As you may know, while the UK does have a coast guard, it is not much like the US Coast Guard. Nevertheless all the tasks remain. Their UK Border Force, which is part Customs, part TSA, and part Coast Guard, is their organization for addressing drug and alien migrant interdiction problem. Apparently they are using a patrol boat design which is a bit larger than the Webber class WPCs. Specs and video on the last link.

Aviation News

DefenseNews reports on Admiral Papp’s comments regarding Coast Guard aviation. Two basic messages, The Coast Guard may be able to ride the coat tails the Air Force’s procurement of replacement H-60s, and The C-27s will be put to work very quickly.

Replacement of existing MH-60s is still a long way away. There is also the Army’s procurement of new rotary wing aircraft that might produce a more capable replacement.

Call for Panga Task Force

FierceHomelandSecurity is reporting that authorities in California are calling for a formalized, standing Federal/State Task Force to deal with smuggling by “Pangas” high powered and seaworthy open boats being used to smuggle drugs and people into California.

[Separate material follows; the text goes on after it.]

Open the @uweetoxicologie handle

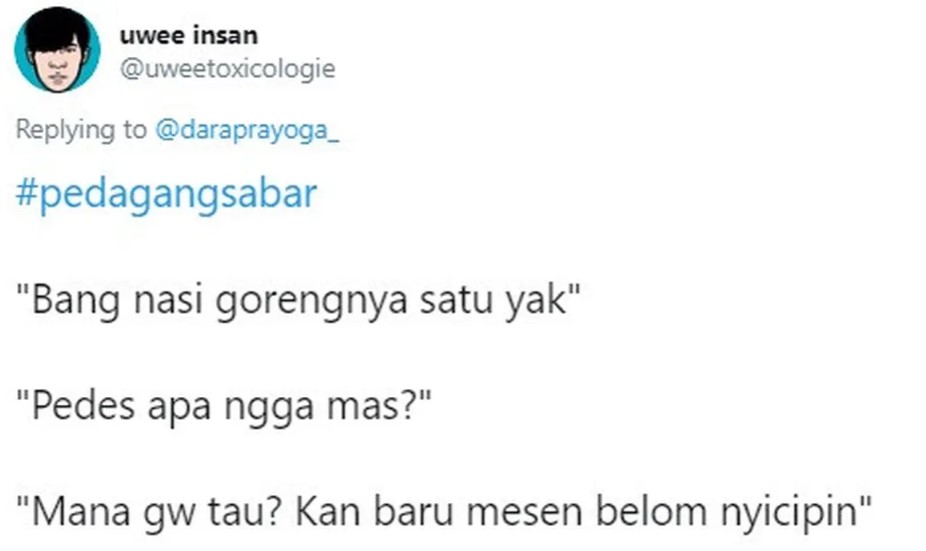coord(227,69)
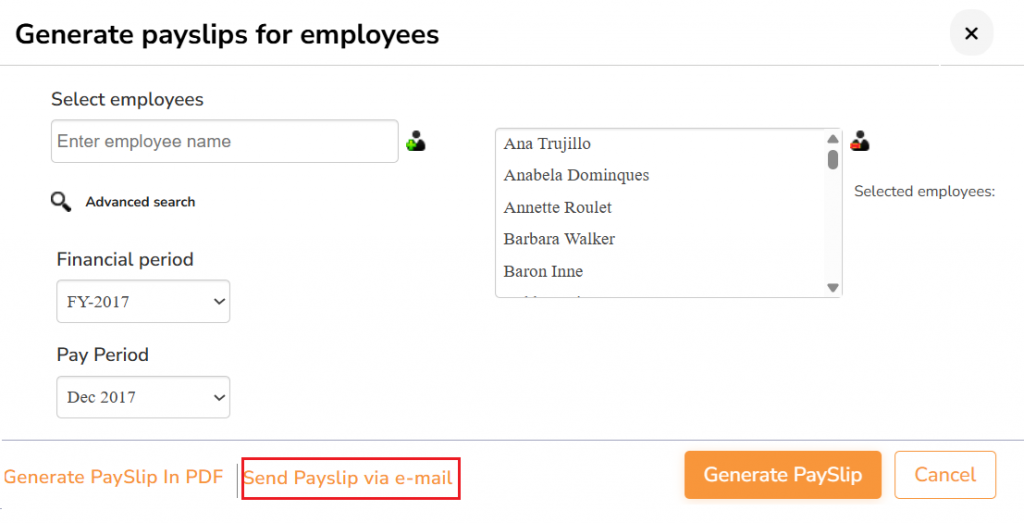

“While smugglers have also used cross-border tunnels and ultra-light aircraft to sidestep land border security, pangas have proven cheap and effective. Marijuana seizures from panga boats jumped from 3,800 to 120,000 pounds from 2008 to 2012, the report says.”

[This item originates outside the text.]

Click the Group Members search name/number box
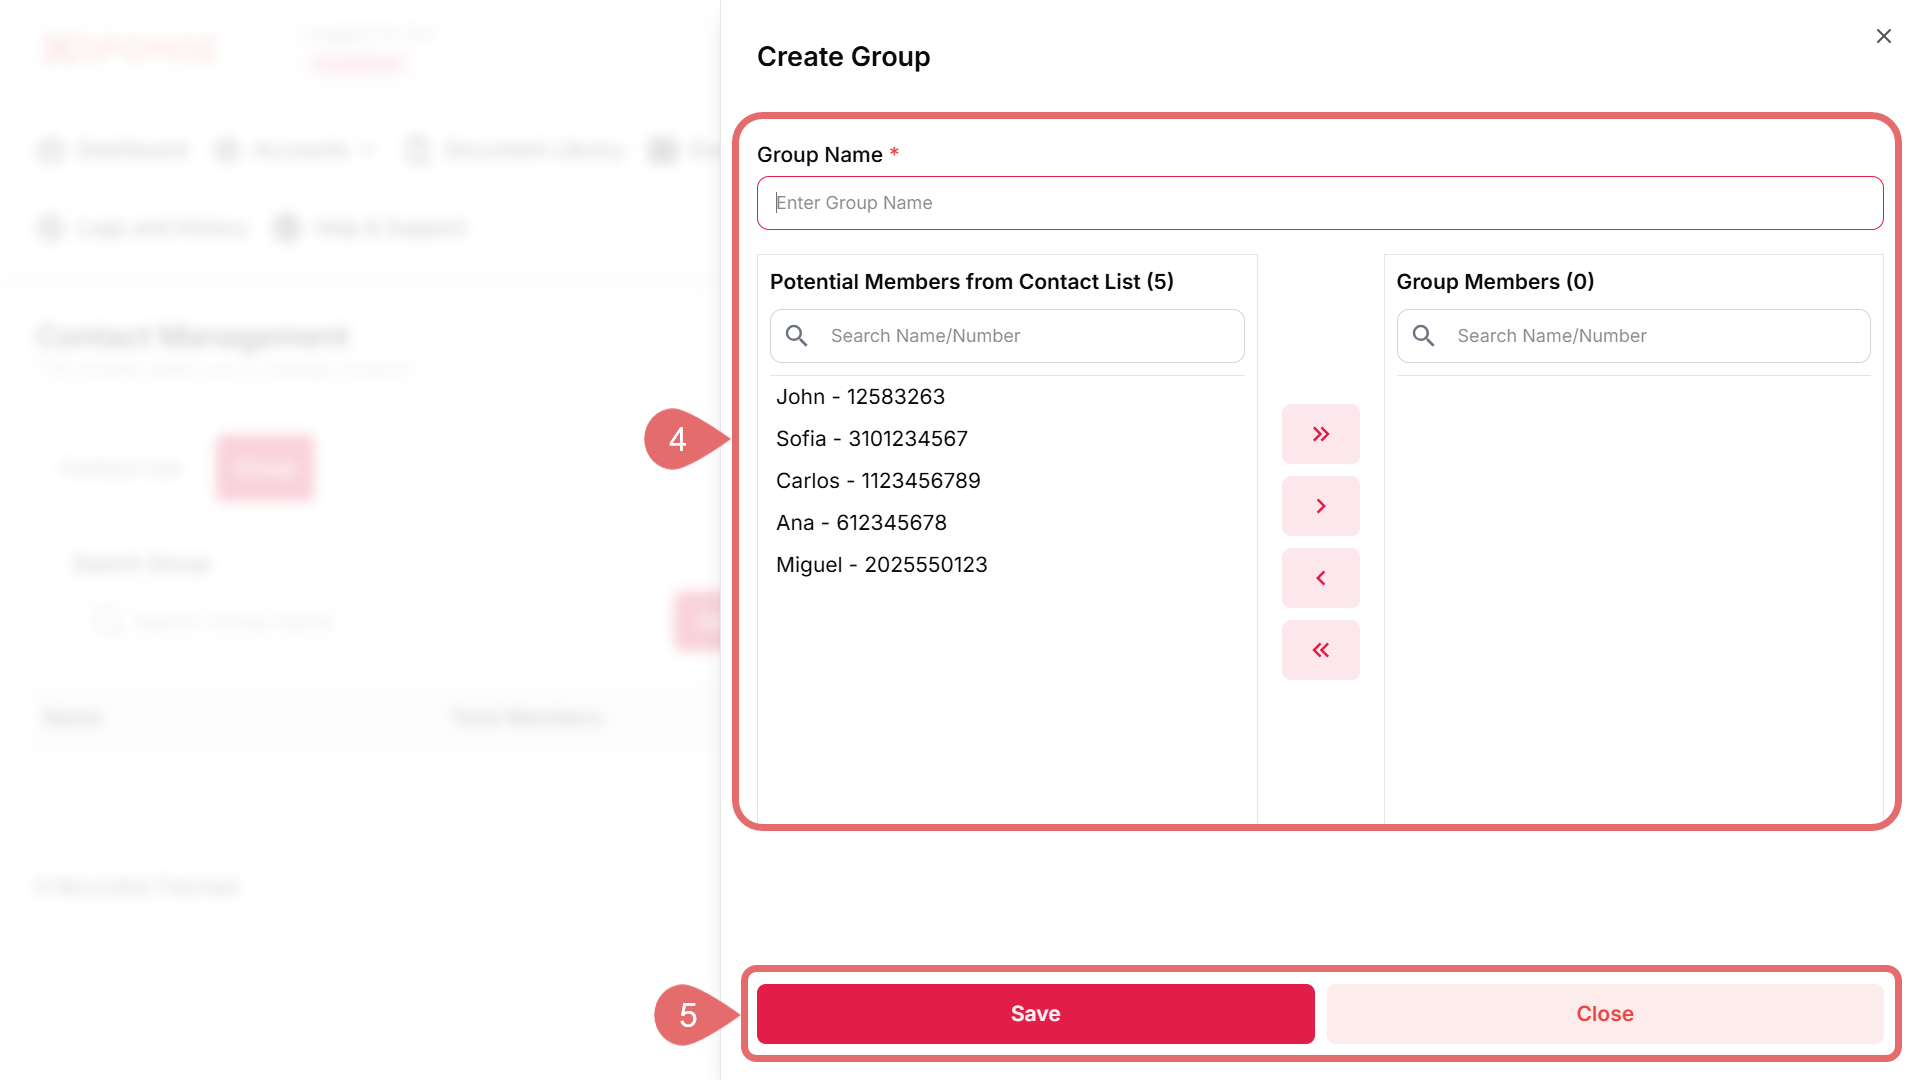tap(1655, 336)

The Coast Guard has of course been attempting to intercept this traffic all along. We have even lost a man in this enforcement effort.

Perhaps most important is a proposal to increase Maritime Domain Awareness,

“The report also recommends that California work with federal agencies to install advanced radar and sonar technologies along the state’s coast to detect more of the vessels that currently evade authorities.”

Unfunded Piority List

The US Naval Institute has published an online copy of the DOD’s unfunded priority list. The Navy’s list runs pages 9-13 of the 49 page document reproduced there.

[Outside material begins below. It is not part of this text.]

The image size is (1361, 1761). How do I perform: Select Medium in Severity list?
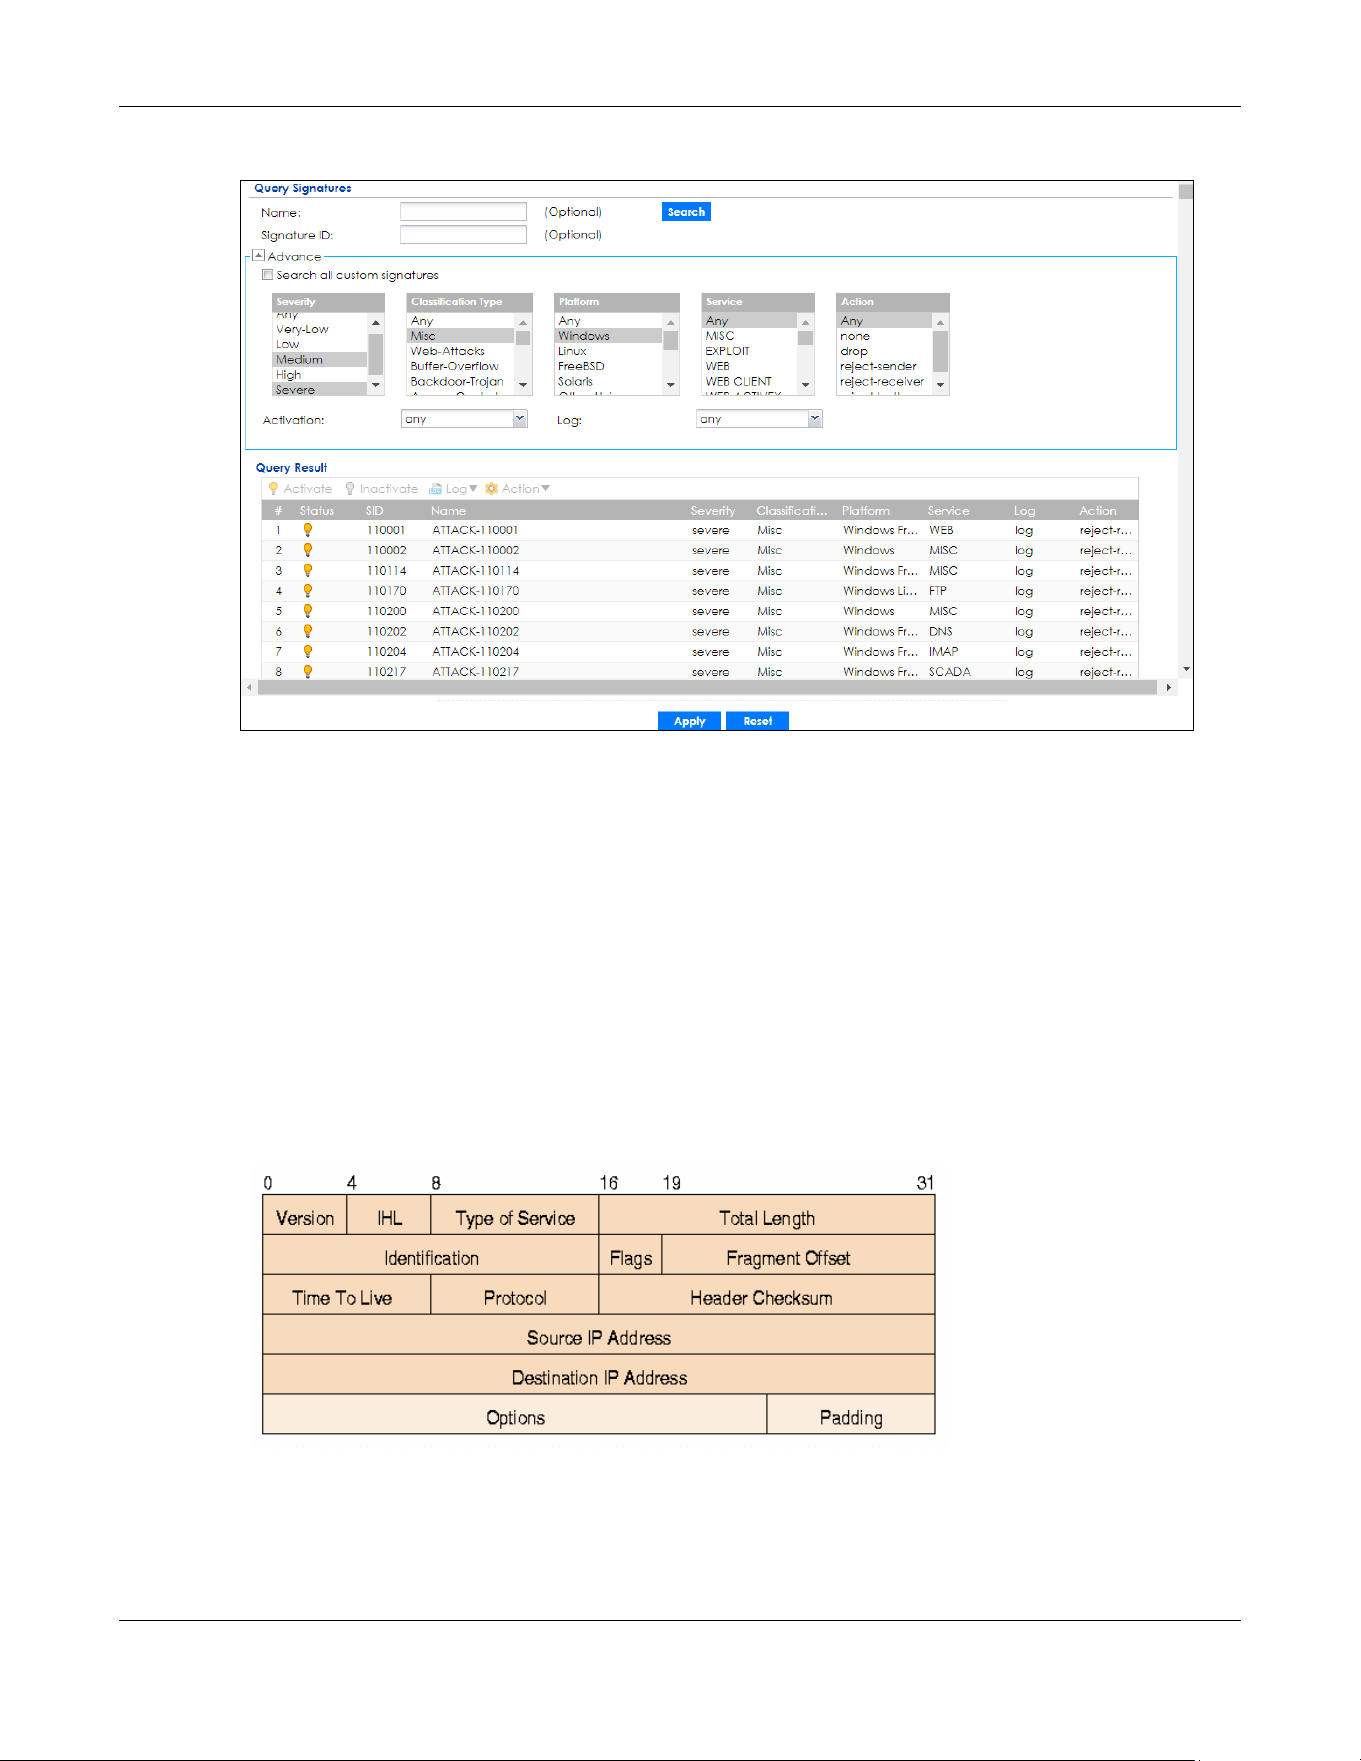321,360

Which got me to thinking, where is the Coast Guard’s unfunded priority list? Do we have one? If not, shouldn’t we? The FY2015 budget proposal includes only two Fast Response Cutters. First on the list, four more. The additional 14 C-27Js still leave us four Maritime Patrol Aircraft short of the program of record. Four more C-144s (or C-27s) please. There is a documented requirement for three heavy and three medium icebreakers. Lets fix the Polar Sea. To do all its statutory missions, the Coast Guard Fleet Mix Study  indicated we need nine National Security Cutters not eight and not 25 Offshore  Patrol Cutters but 57. We are not ready to order the OPCs yet, but a ninth NSC is something we could use right now. Plus the Coast Guard needs replacements or rebuilds for the inland fleet of tenders and the 65 foot icebreaking tugs. Incidentally the Fleet Mix Study says the Coast Guard need 65 Maritime Patrol Aircraft (listed as C-144s in the study) not the 36 in the program of record or the 32 in the works currently.

The Commandant has been saying the Coast Guard needs $2.5B a year in AC&I. Why not tell Congress how we would spend it. If I remember correctly, Congress has in fact asked for this. The Coast Guard would be remiss in not providing it.